EZPW recently reported its quarterly earnings and missed by 7 cents of the consensus 62 cents. More importantly, the main driver of the miss was falling gold volume and price tailwinds abating. We’ve been reiterating that pawn shops were going to have a hard time going forward with the way gold is performing.

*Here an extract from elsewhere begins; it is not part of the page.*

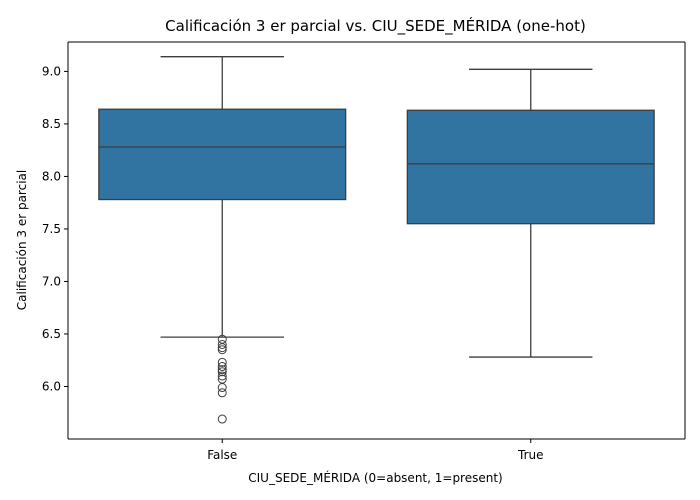 This screenshot has width=700, height=500. What do you see at coordinates (52, 229) in the screenshot?
I see `y-tick-label: 7.5` at bounding box center [52, 229].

Bearish On Pawns  - PAWNS yoychange



CSH has an even more disastrous quarter, missing revenue by 10%.  From Hedgeye Managing Director of Financials Josh Steiner:


If EZPW's quarter was bad, CSH's was a disaster.  The company's revenue missed expectations by 10%. While the earnings miss wasn't as severe, they more than made up for it in the magnitude of guidance downside. They guided to 3Q earnings of $0.95-1.05 vs. consensus of $1.26: a 20% guide-down based on the midpoint. Similarly, they guided to implied 4Q earnings of $1.06-1.41 (midpoint $1.23) vs. consensus of $1.45, a 15% guide-down. On balance, the back half of the year was just taken down by 17.5%, which is about what the stock is off by: 19%, as of the time of this writing.”


Steiner says it all. These shops relied too much on the “BUY GOLD!” boom that swept the nation and are now feeling the macro effects of a stronger dollar.